The core dependency package is very important part of the dependencies that needs to b deployed in case if you develop your job with Python packaging mechanisms.

By default, dbx uploads the package file and adds it into the job definition (if it’s a single task job), or into every task (if it’s a multitask-job).

In the resulting definition you’ll be able to see the package file referenced as:

"libraries": [
        {
            "whl": "dbfs:/Shared/dbx/projects/<some_project>/<some-hash>/artifacts/dist/<some-package>-<version>-py3-none-any.whl"
        }
]

However, in some cases you would like to omit the core dependency reference in the job definition, for example:

  • You’re not using Python in your project (e.g. your project is written in Scala or Java)
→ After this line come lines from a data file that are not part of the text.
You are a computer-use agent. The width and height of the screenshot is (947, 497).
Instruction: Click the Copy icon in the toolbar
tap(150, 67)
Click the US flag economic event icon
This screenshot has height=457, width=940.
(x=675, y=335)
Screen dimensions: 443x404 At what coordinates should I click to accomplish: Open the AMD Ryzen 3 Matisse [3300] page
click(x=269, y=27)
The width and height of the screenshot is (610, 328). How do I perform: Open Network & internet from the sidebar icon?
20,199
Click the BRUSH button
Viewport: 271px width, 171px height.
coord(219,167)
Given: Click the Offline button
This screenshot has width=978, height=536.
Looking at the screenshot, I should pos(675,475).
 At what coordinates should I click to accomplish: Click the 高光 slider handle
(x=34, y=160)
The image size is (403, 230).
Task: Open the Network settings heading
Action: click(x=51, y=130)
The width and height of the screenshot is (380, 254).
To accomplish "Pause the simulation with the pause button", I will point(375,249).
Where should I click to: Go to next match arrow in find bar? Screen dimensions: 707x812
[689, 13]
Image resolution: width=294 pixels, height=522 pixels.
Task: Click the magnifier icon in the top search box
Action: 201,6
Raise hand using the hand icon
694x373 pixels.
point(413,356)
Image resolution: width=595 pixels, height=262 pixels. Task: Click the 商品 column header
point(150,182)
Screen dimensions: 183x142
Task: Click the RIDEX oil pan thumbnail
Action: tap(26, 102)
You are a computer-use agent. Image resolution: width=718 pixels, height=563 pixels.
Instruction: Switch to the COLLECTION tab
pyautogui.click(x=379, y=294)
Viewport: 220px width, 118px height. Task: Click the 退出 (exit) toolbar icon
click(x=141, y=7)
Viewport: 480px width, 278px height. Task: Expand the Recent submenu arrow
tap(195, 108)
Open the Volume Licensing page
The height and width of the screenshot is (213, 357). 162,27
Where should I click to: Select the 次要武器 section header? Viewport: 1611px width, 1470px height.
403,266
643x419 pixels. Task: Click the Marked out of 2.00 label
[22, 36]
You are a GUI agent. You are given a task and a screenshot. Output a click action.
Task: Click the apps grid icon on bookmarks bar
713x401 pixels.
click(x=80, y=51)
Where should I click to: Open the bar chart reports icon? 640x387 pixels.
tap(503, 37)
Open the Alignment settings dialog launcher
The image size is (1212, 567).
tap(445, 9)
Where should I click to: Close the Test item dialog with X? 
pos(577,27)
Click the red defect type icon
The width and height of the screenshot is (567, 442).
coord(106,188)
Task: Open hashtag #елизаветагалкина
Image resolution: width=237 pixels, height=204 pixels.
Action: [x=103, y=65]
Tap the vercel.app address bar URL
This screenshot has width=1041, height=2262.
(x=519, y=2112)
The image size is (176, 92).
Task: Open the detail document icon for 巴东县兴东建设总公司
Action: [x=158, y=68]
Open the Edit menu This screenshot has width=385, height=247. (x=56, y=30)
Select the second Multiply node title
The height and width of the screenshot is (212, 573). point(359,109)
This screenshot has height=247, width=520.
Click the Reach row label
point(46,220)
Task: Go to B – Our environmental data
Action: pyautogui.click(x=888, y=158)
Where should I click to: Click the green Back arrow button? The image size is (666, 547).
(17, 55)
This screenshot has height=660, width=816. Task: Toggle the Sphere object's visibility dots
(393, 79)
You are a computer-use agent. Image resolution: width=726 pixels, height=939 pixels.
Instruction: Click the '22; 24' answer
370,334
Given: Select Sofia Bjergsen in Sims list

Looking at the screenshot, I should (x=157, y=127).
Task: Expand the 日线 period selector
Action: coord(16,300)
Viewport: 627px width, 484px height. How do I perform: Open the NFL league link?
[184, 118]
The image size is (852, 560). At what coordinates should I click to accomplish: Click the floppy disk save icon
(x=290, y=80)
  • You’re only using notebooks and they’re not dependent on the .whl file since the code is shipped together with Repos

In such cases, you can do one of the following:

  1. Disable package file reference globally for the whole deployment.
    In this case package file won’t be added to the libraries section nor on the job level, neither on the task level.
    This could be achieved by providing --no-package switch to the deployment command:
dbx deploy --no-package
  1. You can disable package file references on a per-job or per-task level
    by providing the following in the deployment configuration file:
{
    "default": {
        "jobs": [
            {
                "name": "single-task-job",
                "deployment_config": {
                    "no_package": true
                },
                "notebook_task": {
                    "notebook_path": "/Repos/some/notebook"
                }
            },
            {
                "name": "multitask-job",
                "job_clusters": [
                    {
                        "new_cluster": {
                            "spark_version": "9.1.x-cpu-ml-scala2.12",
                            "num_workers": 1,
                            "node_type_id": "{some-node-type-id}"
                        },
                        "job_cluster_key": "basic-cluster"
                    }
                ],
                "tasks": [
                    {
                        "task_key": "first-task",
                        "deployment_config": {
                            "no_package": true
                        },
                        "job_cluster_key": "basic-cluster",
                        "notebook_task": {
                            "notebook_path": "/Repos/some/notebook"
                        }
                    },
                    {
                        "task_key": "second-task",
                        "job_cluster_key": "basic-cluster",
                        "spark_python_task": {
                            "python_file": "file://some/entrypoint.py",
                            "parameters": [
                                "--conf-file",
                                "file:fuse://some/conf/file.yml"
                            ]
                        }
                    }
                ]
            }
        ]
    }
}

As per examples above - it’s possible to provide a per-job or per-task deployment properties in the deployment_config section.